San Diego’s loaded with upscale steakhouses providing decadent dining for the well-heeled carnivore. Riviera Supper Club is not one of them. Though its leather booths and stylish mid-century décor don’t necessarily live up to fine dining expectations, they offer too much atmosphere to let the place feel casual. And while finer steakhouses may offer excellent service to support charging $50-80 for a prime steak, Riviera offers choice cuts for a mere $12-38. Part of the savings has to do with the hooded grill at the center of Riviera’s dining room, where patrons get to season and grill their own steaks. Part of the result is a social dining room buzzing with the chatter of creative and blue collar East County residents here for the $24 bone-in ribeye, plus the classic strong cocktails and live music served from the Riviera’s resident bar, dubbed The Turquoise Room.
When a certain class of diner views San Diego, all they see is the Addison. The Grand Del Mar resort eatery has repeatedly earned five stars, five diamonds, and its chef William Bradley four nominations as a James Beard best chef. Credit the impeccable service: there’s enough space between its white linened tables to allow passage of an army of waitstaff. Credit the wine program, routinely counted among the best on the west coast, with well over 3000 well-chosen bottles. Most of all, credit the French-contemporary cuisine. Bradley’s kitchen runs with world-class efficiency, its execution flawless, and though not the dominion of instagram foodies, The Addison’s presentation proves artistic as any plating in Southern California. At $110 per person, the four-course prix fixe menu runs at special occasion prices even without wine pairing and tip. The $250 chef’s tasting menu? Consider that 50th birthday or 25th anniversary special.

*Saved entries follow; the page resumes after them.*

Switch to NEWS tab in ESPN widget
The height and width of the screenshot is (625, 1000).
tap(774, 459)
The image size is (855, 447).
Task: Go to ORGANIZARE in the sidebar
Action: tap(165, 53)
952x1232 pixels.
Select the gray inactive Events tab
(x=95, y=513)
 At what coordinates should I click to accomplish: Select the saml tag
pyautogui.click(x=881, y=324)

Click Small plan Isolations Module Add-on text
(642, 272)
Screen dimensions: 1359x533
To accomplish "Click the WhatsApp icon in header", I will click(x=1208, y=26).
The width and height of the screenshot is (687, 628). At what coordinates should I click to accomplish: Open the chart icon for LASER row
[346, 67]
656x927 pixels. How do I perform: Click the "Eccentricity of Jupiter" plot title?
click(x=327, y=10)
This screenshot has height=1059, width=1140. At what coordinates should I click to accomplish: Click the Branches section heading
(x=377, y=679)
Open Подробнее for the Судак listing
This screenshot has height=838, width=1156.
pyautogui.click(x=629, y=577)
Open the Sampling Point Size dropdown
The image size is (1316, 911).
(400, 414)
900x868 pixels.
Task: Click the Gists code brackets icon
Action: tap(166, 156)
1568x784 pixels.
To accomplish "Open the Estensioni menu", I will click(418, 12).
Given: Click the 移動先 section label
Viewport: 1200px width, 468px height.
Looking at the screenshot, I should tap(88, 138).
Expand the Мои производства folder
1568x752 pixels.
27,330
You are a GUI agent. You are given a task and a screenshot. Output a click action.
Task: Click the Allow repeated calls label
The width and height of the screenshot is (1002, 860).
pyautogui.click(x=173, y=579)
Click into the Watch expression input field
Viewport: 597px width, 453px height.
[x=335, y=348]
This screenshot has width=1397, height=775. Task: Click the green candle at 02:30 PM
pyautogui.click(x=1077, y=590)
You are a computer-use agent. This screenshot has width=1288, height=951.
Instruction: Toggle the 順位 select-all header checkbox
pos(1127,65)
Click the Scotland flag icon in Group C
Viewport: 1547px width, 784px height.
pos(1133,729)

It almost doesn’t matter where you begin your nice night out, nor who it’s with, as long as you wind up at Extraordinary Desserts. In the ten years I’ve been visiting this Little Italy location (there’s another at 2929 5th Avenue, Bankers Hill), I have yet to find a time there isn’t a line of sweet-loving souls waiting to access the lux pattisserie. I don’t begrudge anyone the wait: one simply cannot rush the difficult dessert choices waiting within: a long glass counter shows off dozens of opulent treats, from adorable petit fours to generous slices of elegant multi-layer cakes, typically costing between $6 and $14. Deciding on salted caramel butterscotch pecan, truffle framboise, or triple chocolate mousse demands patience and rumination. Enjoy the time spent, be it with a romantic partner, parent, child, sibling, niece, friend, or elected official. It’s easy to bond with anyone over something so sweet.